As hard as it may be to repress that urge.

It doesn’t matter what my personal opinion is re: certain works. I’m not here to impose what I think on my students, I’m here to help my students think for themselves. TAs can do that by being enthusiastic and fair to each new work  discussed with their students, even though some weeks are easier than others. At the end of the day, just like at camp, it’s not about you. It’s about your students.

…ok this just really feels appropriate right now:

Click the link. You know you want to.

Yeah I went there. And on that note, let me know what you think!

About dontpanictrent

DON'T PANIC: A Trent Graduate Student Blog

10 Responses to “3 things camp counselling taught me about TA-ing”
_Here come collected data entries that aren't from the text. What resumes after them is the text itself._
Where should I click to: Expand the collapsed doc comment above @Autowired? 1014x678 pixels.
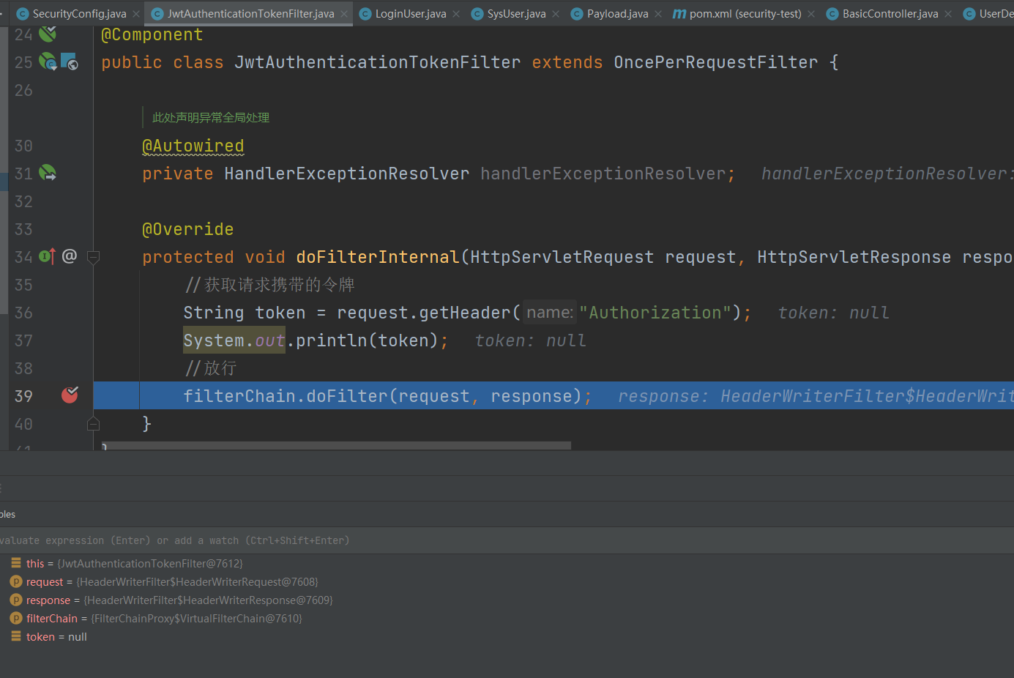click(x=210, y=118)
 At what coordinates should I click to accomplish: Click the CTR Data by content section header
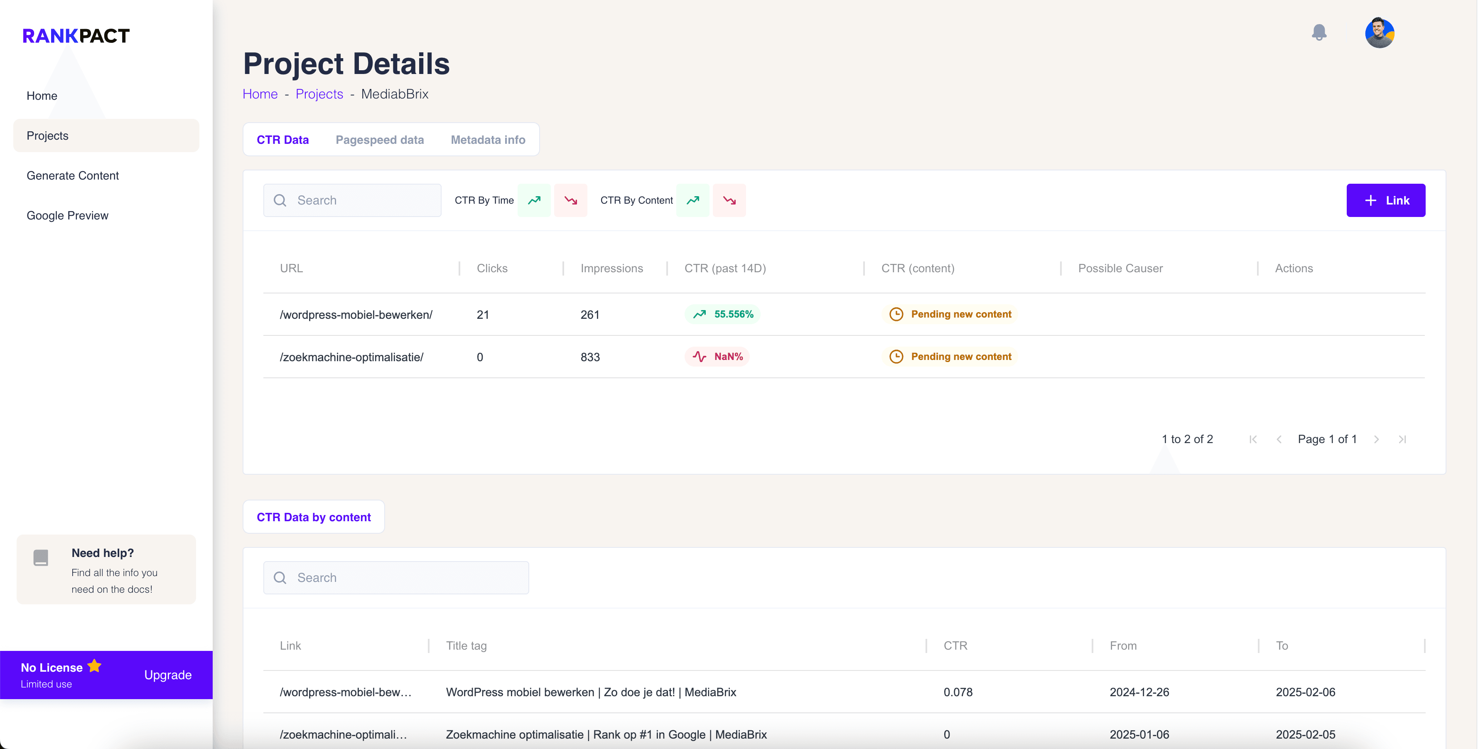tap(313, 517)
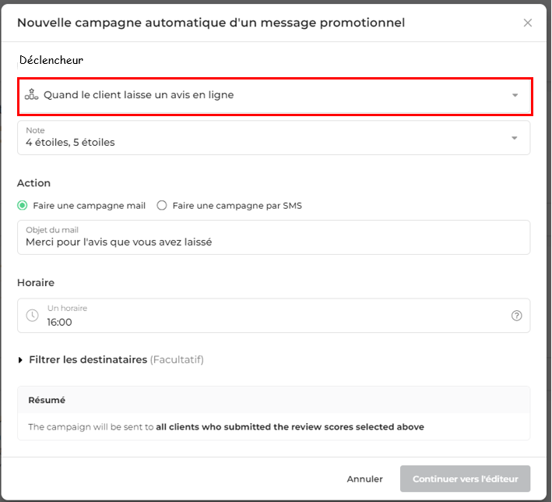Click Annuler to cancel

364,479
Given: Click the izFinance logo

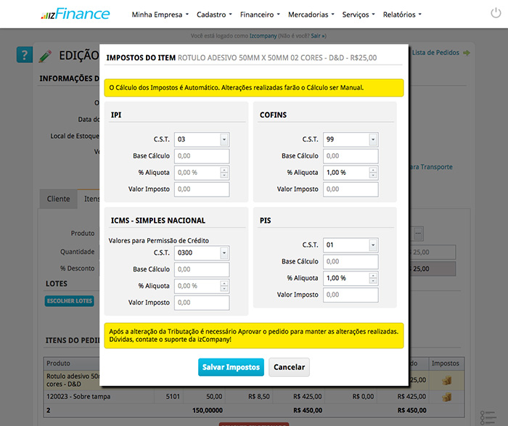Looking at the screenshot, I should pyautogui.click(x=74, y=14).
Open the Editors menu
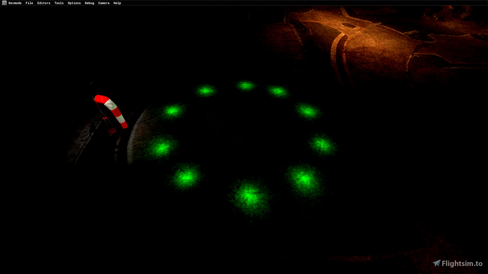Screen dimensions: 488x274 44,3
  1. Cool. Don’t forget another analogy…campers are bright-eyed and eager and 1st year undergrads are..no wait, that doesn’t work at all.
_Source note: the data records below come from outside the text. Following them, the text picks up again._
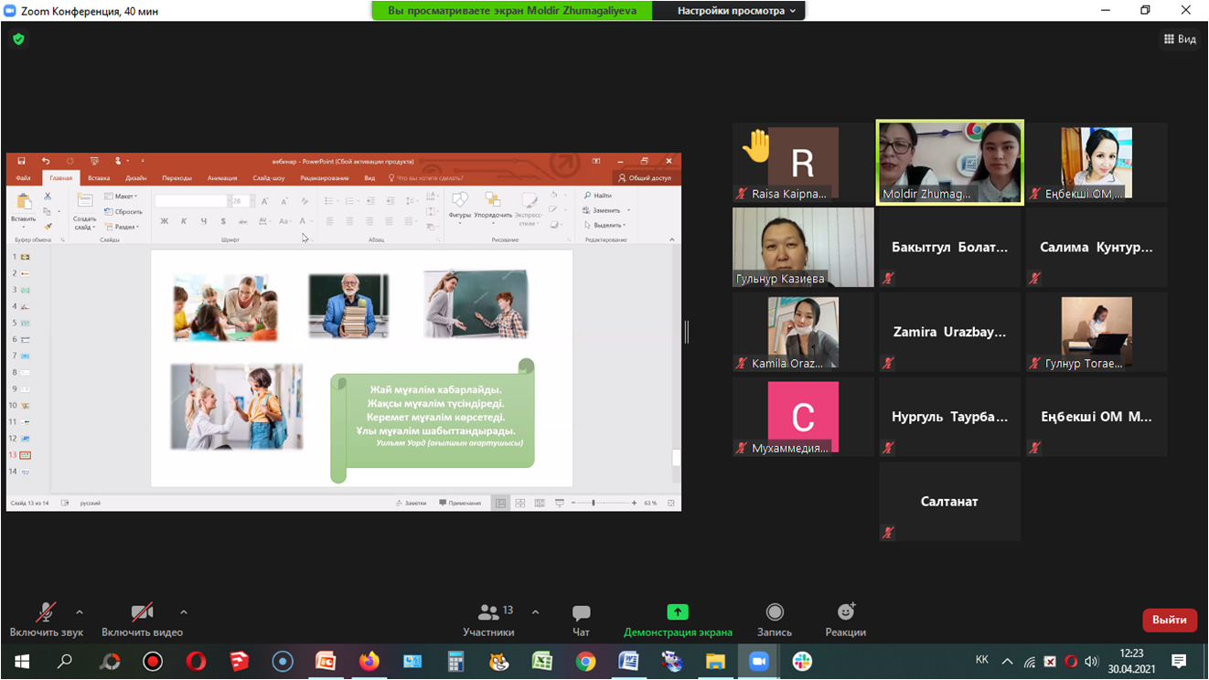Image resolution: width=1209 pixels, height=680 pixels.
Task: Start recording with Запись
Action: (774, 619)
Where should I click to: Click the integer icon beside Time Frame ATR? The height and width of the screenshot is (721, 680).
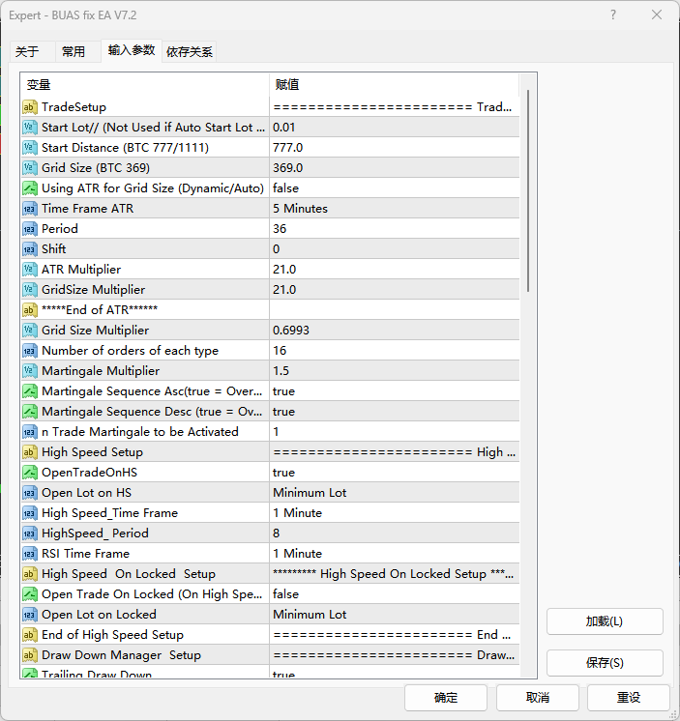pos(30,209)
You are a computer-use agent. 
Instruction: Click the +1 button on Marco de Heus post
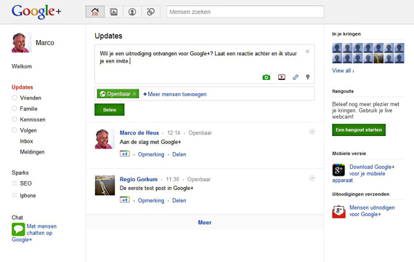(125, 154)
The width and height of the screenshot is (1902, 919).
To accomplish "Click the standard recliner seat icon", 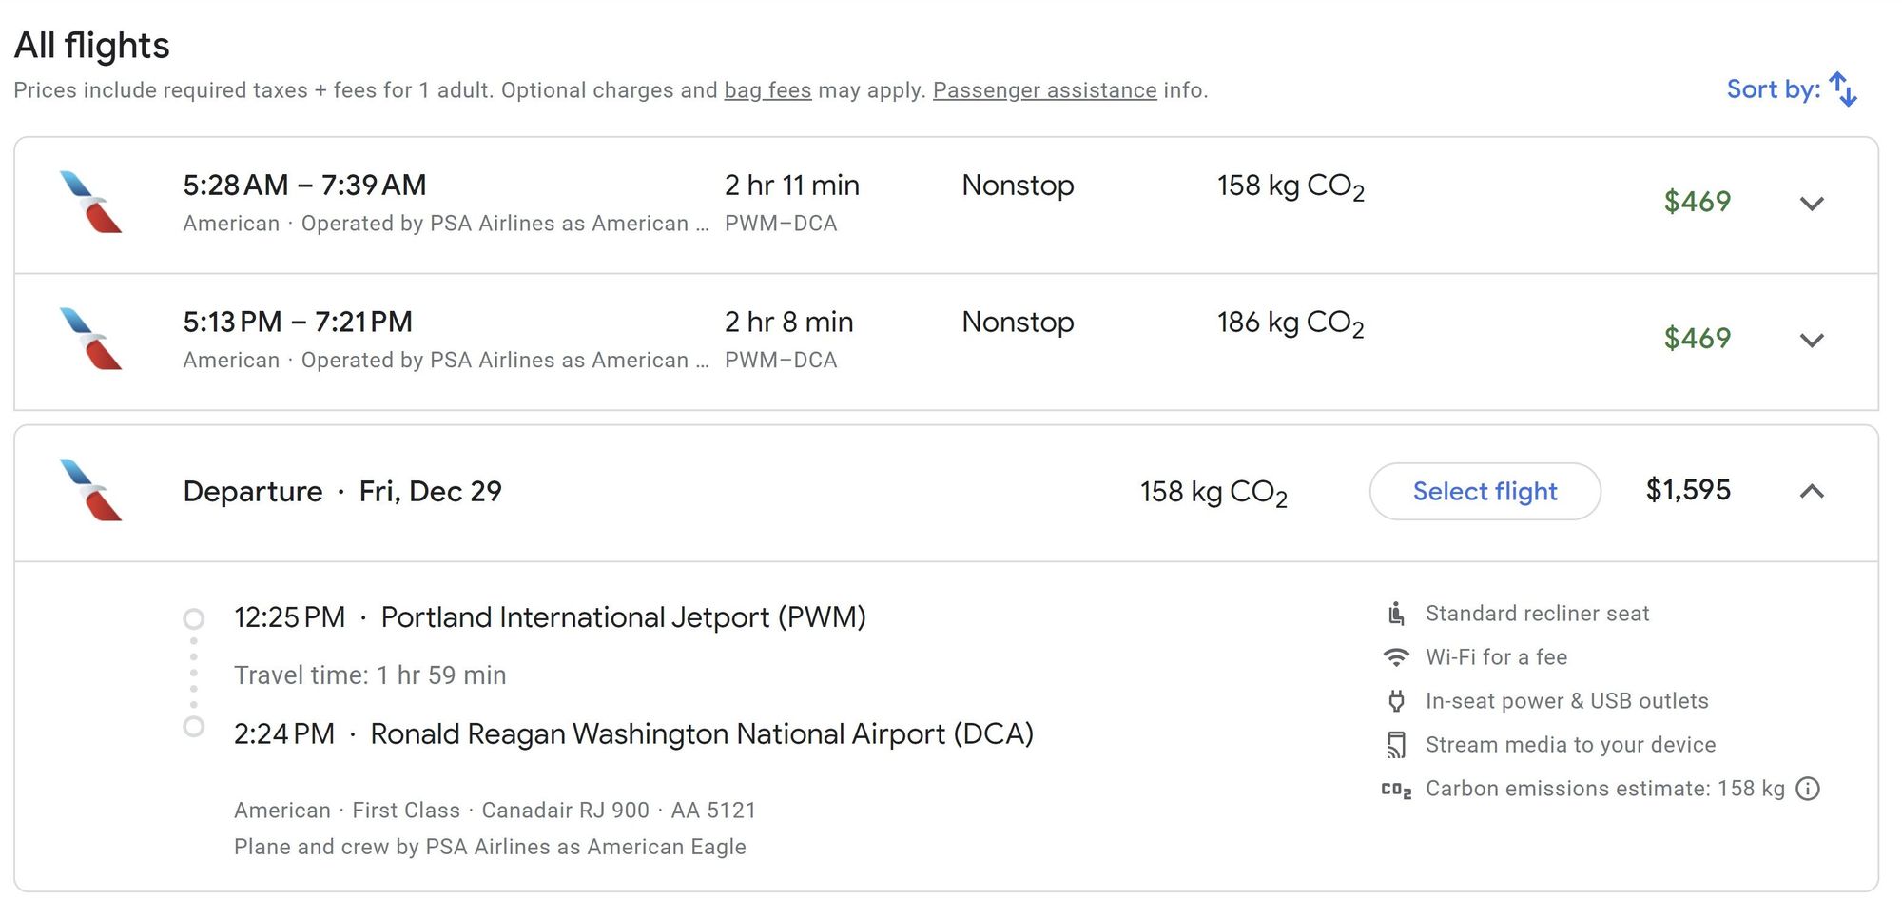I will point(1396,614).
  2. Nice article, Phoenix!

    I’m having a lot of the same thoughts as a first year teacher: Why don’t I know the answer to everything? (Maybe because I’m a Phys-Ed teacher supplying in a grade 12 Chemistry class…)

    I also read a quote the other day that your second point reminded me of “Good teaching is one-fourth preparation, and three fourths theatre” – Gail Godwin. The more times you surprise a class, whether it be with LOUD NOISES, a well timed joke, a crazy dramatization, etc, the more they are going to wonder what you are going to pull out next. Same deal, they might think you’re a complete nut, but they’ll remember, and they’ll talk, and really that is all you can ask.

  3. great analogy!

  4. Also applicable for Frosh Week leaders. I’m mean, they’re essentially the same as 12 year-olds. Bloody hilarious post, btw.

  5. 1. Reminds me a lot of Gerry Dee (who taught at my high school until he left for the stand up comedy thing around 2003): http://www.youtube.com/watch?v=FyJBjfHpjwc

    2/3. Hilarious.

  6. “timmy, who taught you to canoe?” FUCKING GOLD. Bravo. Golf Clap, bravo.

  7. I worked at a summer camp this summer, and i most definitely see a very storng connection between how i treat my students as a TA and how i dealt with my 8-10 year olds this summer. i try to stay animated, because its crucial they dont die in their seats. respect is key, and its how my classroom functions.